Por respeto hacia la persona, no sabemos ni su nombre. La Administración solo ha facilitado dos datos: era argelino y tenía 36 años. Se suicidó ahorcándose en su celda el pasado 29 de diciembre. Fue en una celda, sí, porque estaba en una cárcel, sí. Por mucho que la Administración que tanto ha respetado su memoria tras su muerte se empeñara en argumentar que la cárcel malacitana de Archidona no era una cárcel (con la excusa de que aún no se había inaugurado oficialmente)…, sí, lo era.
Nunca debió de haber estado allí. Pero fue llevado hasta esa prisión, junto a medio millar de personas, a los pocos días del 20 de noviembre en que consiguieron llegar hasta Cartagena. Lo hicieron en patera, exhaustos. Incluso hubo jueces que aprobaron la maniobra y nos hicieron ver que, con esa cárcel que en teoría no era una cárcel, no se vulneraba nuestra legislación, que indica claramente que carecer de papeles en regla no es un delito y, como tal, jamás puede ser penado con el presidio. Por esos días, el mismísimo ministro del Interior presumía de las instalaciones del penal y aseguraba que los internados estaban en “el mejor sitio”.
Para nuestro protagonista, el mejor sitio era su casa, con los suyos, en su patria.

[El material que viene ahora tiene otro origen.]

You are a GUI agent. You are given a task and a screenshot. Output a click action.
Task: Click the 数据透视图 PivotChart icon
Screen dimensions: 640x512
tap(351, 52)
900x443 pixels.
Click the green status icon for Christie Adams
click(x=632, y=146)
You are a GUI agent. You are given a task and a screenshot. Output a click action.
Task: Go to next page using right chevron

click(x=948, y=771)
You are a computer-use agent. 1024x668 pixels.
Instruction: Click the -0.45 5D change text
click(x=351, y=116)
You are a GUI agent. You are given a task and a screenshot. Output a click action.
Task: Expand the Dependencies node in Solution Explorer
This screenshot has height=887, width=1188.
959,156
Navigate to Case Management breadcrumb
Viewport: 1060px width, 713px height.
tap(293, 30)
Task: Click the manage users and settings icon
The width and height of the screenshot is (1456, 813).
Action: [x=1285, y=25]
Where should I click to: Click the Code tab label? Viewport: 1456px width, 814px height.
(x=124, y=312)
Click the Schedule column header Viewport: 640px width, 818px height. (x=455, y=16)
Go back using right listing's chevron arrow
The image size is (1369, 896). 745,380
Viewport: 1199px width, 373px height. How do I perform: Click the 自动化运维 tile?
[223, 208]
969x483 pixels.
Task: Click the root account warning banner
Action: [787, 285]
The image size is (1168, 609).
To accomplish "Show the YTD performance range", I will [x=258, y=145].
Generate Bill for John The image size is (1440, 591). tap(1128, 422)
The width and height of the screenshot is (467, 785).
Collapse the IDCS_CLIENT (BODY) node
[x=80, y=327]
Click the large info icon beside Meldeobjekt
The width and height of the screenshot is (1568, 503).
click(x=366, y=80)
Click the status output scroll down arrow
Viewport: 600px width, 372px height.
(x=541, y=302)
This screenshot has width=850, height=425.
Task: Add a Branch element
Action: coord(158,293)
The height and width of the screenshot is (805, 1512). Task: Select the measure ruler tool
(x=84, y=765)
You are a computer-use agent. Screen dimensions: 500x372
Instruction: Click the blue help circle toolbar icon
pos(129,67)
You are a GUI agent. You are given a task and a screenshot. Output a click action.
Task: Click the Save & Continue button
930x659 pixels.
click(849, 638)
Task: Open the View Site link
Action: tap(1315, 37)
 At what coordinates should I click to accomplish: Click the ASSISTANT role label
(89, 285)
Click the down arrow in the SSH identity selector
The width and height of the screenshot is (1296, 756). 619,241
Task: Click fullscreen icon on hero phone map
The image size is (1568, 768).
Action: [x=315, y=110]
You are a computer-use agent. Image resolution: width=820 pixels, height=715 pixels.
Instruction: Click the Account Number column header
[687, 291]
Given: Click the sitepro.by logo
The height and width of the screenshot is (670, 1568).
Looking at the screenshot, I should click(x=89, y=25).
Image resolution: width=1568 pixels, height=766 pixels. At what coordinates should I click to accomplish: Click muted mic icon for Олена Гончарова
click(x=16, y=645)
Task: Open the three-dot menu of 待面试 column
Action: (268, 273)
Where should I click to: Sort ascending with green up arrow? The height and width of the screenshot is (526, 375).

Solo que su amado hogar, por la miseria, la violencia o la persecución por ser como era, se convirtió en una pesadilla. También intuyo que amaba la vida y por eso, en vez de dejarse ir hasta ser devorado por la angustia, se rebeló y buscó una oportunidad. Tal vez, le habían metido por los ojos la imagen de una Europa en la que podría trabajar y vivir en paz. Incluso pensó que, superado el penoso viaje hasta España, padeciendo todo tipo de crueldades, sería acogido.
¿Con qué se encontró? Con una cárcel. Con la amenaza de ser devuelto al lugar del que huía. Le robaron todo, también lo último que le quedaba. Como sociedad, tenemos la obligación de pensar hondamente, en silencio, por qué negamos hasta la esperanza.
Artículo publicado en el número de febrero de la revista ‘Misiones Salesianas’.